- [CONSIGNE A]: Recopiez le passage du texte sur le vol 1-11 qui commence aux mots « Mis en service » et qui s'arrête après les mots « les années cinquante. ».
----- EXTRAIT DU TEXTE -----
Le vol 1-11 de Northwest commençait l’aéroport d’Idlewild dans l’Etat de New York et finissait à Manille aux Philippines après un nombre incalculable d’escales imposées par la météo et les vents contraires.
Le 11 juillet 1960, le DC-7C décolla avec un équipage de 7 personnes et 51 passagers. Dans le cockpit, il y avait le commandant de bord, un copilote, un mécanicien et un navigateur. Deux stewards et une hôtesse de l’air veillaient à la sécurité et au bien être des passagers.
Mis en service en 1956, le DC-7C était appelé Seven Seas (Sept Mers) par un jeu de mots lié à la prononciation en Anglais du 7 et du C. A l’instar du DC-6 et du Lockheed Constellation, il était un des rares avions capables de traverser l’Atlantique sans escale. Il était doté de 4 moteurs à pistons ; des Wright R-3350. Chaque moteur avait 18 cylindres en double étoile à refroidissement par air. Avec ses 55 litres de cylindrée, chaque moteur pouvait donner jusqu’à 3700 chevaux sur l’arbre hélice au régime de décollage de 2800 tours minute. Parmi les moteurs d’aviation les plus puissants jamais construits, le Wright R-3350 équipait tous les avions sérieux volant durant les années cinquante.
Moteur Wright Cyclone R-3350
Dans sa route vers l’Orient, le vol 1-11 fit sa première escale à Seattle puis repris son vol à travers le Canada et l’Alaska. Il arriva à Anchorage, capitale de l’Etat, pour un autre avitaillement puis reprit son envol. Comme les conditions météorologiques n’étaient favorables au-dessus du Pacifique Nord, l’avion trouva refuge Cold Bay en attendant l’accalmie. Ce petit terrain construit durant la Seconde Guerre Mondiale avait une importance stratégique pour les vols militaires et civils. Il est aujourd’hui tombé dans l’oubli. On n’y trouve plus guère que des petits avions pleins de poisson ou des cargos d’Evergreen remontant d’Asie. Un jour, il fera peut-être la une de l’actualité quand la navette spatiale américaine se posera dessus. C’est en effet un des terrains de secours prévus par la NASA.
-----
- [CONSIGNE B]: Reproduisez tels quels les enregistrements, en commençant à la ligne qui contient « Given: Select the Event Time input box » et en vous arrêtant après celle qui contient « Action: tap(104, 620) ».
----- ENREGISTREMENTS FOURNIS -----
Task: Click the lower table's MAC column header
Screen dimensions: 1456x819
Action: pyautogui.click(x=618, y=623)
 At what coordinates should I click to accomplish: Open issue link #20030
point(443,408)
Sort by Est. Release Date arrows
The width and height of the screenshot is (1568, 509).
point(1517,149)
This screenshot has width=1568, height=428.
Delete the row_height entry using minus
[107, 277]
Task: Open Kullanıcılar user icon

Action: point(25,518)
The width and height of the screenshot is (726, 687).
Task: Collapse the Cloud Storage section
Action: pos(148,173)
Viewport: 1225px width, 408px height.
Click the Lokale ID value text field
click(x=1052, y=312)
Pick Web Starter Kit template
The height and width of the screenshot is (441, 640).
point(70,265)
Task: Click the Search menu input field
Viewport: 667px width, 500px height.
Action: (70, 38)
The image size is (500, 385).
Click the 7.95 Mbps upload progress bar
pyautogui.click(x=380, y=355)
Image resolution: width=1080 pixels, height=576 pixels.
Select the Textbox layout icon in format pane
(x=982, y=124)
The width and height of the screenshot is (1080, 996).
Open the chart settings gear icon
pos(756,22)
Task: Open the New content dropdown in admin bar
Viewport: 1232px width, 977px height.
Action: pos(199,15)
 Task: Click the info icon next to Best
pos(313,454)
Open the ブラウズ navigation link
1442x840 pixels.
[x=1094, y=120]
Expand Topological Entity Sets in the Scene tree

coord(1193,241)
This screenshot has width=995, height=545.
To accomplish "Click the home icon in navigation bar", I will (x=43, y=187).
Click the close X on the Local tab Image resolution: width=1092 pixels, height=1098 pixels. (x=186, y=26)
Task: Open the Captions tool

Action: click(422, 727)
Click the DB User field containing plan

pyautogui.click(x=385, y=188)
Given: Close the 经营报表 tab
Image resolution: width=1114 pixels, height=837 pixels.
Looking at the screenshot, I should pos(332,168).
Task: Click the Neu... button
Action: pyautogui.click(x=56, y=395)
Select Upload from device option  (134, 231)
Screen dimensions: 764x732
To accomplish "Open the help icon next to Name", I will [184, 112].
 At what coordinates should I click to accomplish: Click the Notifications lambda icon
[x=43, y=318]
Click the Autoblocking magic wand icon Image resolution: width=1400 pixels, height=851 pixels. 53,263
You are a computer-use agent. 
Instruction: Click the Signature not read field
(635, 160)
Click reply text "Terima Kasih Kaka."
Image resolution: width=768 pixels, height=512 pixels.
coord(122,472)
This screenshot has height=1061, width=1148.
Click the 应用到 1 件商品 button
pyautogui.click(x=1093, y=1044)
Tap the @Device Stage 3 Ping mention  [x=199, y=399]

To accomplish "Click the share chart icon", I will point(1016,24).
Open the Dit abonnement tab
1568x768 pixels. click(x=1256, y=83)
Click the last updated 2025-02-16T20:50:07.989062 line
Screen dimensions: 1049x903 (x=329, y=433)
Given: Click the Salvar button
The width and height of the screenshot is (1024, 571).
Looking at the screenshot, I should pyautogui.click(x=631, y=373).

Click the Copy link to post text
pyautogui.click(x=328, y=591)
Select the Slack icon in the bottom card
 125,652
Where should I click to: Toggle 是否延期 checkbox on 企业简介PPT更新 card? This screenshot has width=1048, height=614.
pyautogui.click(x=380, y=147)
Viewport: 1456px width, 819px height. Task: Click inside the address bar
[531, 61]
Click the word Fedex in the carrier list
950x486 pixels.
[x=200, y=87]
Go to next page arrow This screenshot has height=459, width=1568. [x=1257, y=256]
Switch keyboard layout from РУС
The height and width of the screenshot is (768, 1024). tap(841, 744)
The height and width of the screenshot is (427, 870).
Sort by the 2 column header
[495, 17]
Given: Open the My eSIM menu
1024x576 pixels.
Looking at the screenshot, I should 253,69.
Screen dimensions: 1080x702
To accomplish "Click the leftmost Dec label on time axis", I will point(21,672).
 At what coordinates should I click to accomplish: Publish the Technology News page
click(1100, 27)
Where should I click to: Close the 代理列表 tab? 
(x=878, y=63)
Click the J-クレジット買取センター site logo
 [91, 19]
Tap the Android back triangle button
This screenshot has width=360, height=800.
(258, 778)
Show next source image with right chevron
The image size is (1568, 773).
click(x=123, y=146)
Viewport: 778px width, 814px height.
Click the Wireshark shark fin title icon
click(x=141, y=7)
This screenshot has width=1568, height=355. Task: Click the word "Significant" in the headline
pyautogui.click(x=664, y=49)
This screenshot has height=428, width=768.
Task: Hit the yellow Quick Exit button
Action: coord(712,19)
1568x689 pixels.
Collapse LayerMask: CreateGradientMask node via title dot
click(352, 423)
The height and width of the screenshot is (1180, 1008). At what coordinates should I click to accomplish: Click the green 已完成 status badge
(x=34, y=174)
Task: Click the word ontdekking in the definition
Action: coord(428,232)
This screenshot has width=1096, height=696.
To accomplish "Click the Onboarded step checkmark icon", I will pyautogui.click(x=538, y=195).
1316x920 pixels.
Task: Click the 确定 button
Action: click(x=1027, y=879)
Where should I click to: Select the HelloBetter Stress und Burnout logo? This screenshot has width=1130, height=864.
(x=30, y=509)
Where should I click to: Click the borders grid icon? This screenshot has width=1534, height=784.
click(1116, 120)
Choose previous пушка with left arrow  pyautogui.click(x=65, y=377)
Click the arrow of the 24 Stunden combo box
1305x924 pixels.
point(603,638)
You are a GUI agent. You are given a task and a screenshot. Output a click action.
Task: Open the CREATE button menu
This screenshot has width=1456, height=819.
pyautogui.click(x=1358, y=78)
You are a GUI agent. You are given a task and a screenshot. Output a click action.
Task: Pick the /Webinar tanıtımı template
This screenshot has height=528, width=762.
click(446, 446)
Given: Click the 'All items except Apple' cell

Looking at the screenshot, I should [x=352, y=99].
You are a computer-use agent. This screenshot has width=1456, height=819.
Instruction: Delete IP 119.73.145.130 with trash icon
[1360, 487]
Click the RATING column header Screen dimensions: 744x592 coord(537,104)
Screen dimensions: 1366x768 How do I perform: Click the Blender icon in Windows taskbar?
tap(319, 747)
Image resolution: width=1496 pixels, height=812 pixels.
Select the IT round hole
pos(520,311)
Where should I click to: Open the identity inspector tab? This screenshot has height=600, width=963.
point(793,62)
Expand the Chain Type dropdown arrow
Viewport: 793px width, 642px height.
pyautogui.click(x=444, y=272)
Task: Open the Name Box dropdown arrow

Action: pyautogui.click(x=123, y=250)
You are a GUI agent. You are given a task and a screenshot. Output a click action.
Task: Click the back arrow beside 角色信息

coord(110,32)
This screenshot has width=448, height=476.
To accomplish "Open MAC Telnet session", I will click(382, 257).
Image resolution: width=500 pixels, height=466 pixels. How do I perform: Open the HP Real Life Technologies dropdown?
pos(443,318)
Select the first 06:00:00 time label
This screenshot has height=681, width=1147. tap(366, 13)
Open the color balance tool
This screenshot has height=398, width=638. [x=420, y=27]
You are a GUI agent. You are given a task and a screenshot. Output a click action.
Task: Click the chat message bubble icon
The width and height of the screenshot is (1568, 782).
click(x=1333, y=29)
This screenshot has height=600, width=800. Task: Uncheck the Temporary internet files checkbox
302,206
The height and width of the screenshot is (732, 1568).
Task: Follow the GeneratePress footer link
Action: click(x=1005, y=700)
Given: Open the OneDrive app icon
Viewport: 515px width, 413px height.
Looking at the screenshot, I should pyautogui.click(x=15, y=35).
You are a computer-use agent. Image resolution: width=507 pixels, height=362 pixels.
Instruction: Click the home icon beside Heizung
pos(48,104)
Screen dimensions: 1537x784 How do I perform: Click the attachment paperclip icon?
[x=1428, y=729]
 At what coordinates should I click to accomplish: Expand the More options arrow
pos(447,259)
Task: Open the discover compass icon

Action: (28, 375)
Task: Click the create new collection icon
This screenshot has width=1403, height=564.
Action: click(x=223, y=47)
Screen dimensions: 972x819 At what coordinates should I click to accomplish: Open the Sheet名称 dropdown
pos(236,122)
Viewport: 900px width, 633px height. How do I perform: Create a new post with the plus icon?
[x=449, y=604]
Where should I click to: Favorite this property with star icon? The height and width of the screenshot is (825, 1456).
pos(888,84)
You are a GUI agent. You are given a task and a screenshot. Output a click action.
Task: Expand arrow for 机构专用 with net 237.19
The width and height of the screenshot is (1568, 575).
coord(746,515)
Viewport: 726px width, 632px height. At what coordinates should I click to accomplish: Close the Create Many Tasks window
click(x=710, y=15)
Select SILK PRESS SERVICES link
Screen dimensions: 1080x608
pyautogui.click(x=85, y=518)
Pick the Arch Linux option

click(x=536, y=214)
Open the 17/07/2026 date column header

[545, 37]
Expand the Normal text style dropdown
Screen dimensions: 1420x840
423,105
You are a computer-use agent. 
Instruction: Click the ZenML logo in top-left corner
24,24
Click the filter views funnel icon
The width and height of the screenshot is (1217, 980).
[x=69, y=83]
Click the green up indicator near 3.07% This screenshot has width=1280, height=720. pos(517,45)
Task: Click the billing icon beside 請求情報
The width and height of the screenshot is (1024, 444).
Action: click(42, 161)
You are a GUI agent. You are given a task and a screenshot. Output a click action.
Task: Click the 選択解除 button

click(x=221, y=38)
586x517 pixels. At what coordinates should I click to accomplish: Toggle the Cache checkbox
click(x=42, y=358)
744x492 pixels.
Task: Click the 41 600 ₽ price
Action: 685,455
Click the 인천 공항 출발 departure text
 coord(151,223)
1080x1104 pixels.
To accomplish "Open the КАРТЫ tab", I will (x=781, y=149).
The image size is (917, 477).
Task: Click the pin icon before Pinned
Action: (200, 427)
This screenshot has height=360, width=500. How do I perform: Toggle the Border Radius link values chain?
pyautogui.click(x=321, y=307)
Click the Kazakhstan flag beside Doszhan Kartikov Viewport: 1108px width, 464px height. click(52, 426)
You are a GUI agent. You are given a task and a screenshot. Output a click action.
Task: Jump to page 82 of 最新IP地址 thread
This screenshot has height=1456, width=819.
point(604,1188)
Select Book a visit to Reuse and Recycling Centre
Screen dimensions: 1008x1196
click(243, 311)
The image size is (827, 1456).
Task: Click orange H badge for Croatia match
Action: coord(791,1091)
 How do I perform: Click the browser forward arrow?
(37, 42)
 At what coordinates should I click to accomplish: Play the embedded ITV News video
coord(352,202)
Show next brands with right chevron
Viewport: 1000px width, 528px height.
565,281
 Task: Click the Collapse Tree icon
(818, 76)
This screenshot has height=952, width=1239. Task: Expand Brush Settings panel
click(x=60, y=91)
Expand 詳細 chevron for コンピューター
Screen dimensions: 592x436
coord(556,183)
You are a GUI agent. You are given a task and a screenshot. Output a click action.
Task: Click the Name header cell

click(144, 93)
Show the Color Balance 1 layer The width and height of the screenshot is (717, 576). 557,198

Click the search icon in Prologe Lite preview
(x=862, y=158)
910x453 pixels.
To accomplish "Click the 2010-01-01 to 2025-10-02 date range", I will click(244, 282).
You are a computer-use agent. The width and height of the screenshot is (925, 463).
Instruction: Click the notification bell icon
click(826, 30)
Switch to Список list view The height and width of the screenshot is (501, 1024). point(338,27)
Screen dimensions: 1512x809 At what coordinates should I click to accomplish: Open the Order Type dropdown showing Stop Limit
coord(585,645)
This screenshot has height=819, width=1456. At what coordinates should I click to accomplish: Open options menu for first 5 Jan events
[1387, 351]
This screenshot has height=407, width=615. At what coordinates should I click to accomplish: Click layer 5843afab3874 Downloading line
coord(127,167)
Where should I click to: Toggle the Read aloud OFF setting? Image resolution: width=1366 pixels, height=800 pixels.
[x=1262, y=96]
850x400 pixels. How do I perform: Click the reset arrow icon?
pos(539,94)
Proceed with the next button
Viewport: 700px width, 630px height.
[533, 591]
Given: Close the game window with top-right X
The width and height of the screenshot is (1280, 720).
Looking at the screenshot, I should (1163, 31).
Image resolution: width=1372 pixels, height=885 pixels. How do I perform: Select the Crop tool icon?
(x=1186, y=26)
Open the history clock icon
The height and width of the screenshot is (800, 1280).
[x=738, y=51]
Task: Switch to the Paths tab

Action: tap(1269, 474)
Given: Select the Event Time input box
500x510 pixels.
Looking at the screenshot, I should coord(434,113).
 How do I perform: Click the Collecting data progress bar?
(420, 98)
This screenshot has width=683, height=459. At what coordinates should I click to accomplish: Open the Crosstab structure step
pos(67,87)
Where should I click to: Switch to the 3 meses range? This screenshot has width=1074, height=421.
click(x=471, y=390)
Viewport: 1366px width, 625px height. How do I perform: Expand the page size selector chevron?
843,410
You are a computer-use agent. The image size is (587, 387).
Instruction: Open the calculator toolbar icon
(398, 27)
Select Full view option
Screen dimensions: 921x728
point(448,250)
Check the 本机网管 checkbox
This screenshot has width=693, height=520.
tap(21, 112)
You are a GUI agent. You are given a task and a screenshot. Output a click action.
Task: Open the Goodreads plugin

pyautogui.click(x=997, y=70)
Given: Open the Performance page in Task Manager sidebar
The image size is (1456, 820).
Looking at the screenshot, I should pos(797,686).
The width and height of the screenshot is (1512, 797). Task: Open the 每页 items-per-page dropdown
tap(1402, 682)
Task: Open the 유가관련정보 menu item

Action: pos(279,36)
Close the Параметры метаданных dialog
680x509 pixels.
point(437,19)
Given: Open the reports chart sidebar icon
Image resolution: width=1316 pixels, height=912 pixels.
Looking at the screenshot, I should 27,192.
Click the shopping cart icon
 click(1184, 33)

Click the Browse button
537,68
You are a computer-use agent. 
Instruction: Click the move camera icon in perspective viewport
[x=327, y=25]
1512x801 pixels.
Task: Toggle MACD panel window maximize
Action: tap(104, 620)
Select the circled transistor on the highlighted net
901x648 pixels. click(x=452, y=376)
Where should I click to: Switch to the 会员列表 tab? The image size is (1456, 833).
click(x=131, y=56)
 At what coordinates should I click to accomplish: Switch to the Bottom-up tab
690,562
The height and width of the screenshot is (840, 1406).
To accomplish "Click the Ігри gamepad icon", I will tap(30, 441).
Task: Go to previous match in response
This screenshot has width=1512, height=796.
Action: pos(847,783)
-----
- [RÉPONSE ATTENDUE A]:
Mis en service en 1956, le DC-7C était appelé Seven Seas (Sept Mers) par un jeu de mots lié à la prononciation en Anglais du 7 et du C. A l’instar du DC-6 et du Lockheed Constellation, il était un des rares avions capables de traverser l’Atlantique sans escale. Il était doté de 4 moteurs à pistons ; des Wright R-3350. Chaque moteur avait 18 cylindres en double étoile à refroidissement par air. Avec ses 55 litres de cylindrée, chaque moteur pouvait donner jusqu’à 3700 chevaux sur l’arbre hélice au régime de décollage de 2800 tours minute. Parmi les moteurs d’aviation les plus puissants jamais construits, le Wright R-3350 équipait tous les avions sérieux volant durant les années cinquante.

- [RÉPONSE ATTENDUE B]:
Given: Select the Event Time input box
500x510 pixels.
Looking at the screenshot, I should coord(434,113).
 How do I perform: Click the Collecting data progress bar?
(420, 98)
This screenshot has width=683, height=459. At what coordinates should I click to accomplish: Open the Crosstab structure step
pos(67,87)
Where should I click to: Switch to the 3 meses range? This screenshot has width=1074, height=421.
click(x=471, y=390)
Viewport: 1366px width, 625px height. How do I perform: Expand the page size selector chevron?
843,410
You are a computer-use agent. The image size is (587, 387).
Instruction: Open the calculator toolbar icon
(398, 27)
Select Full view option
Screen dimensions: 921x728
point(448,250)
Check the 本机网管 checkbox
This screenshot has width=693, height=520.
tap(21, 112)
You are a GUI agent. You are given a task and a screenshot. Output a click action.
Task: Open the Goodreads plugin

pyautogui.click(x=997, y=70)
Given: Open the Performance page in Task Manager sidebar
The image size is (1456, 820).
Looking at the screenshot, I should pos(797,686).
The width and height of the screenshot is (1512, 797). Task: Open the 每页 items-per-page dropdown
tap(1402, 682)
Task: Open the 유가관련정보 menu item

Action: pos(279,36)
Close the Параметры метаданных dialog
680x509 pixels.
point(437,19)
Given: Open the reports chart sidebar icon
Image resolution: width=1316 pixels, height=912 pixels.
Looking at the screenshot, I should 27,192.
Click the shopping cart icon
 click(1184, 33)

Click the Browse button
537,68
You are a computer-use agent. 
Instruction: Click the move camera icon in perspective viewport
[x=327, y=25]
1512x801 pixels.
Task: Toggle MACD panel window maximize
Action: tap(104, 620)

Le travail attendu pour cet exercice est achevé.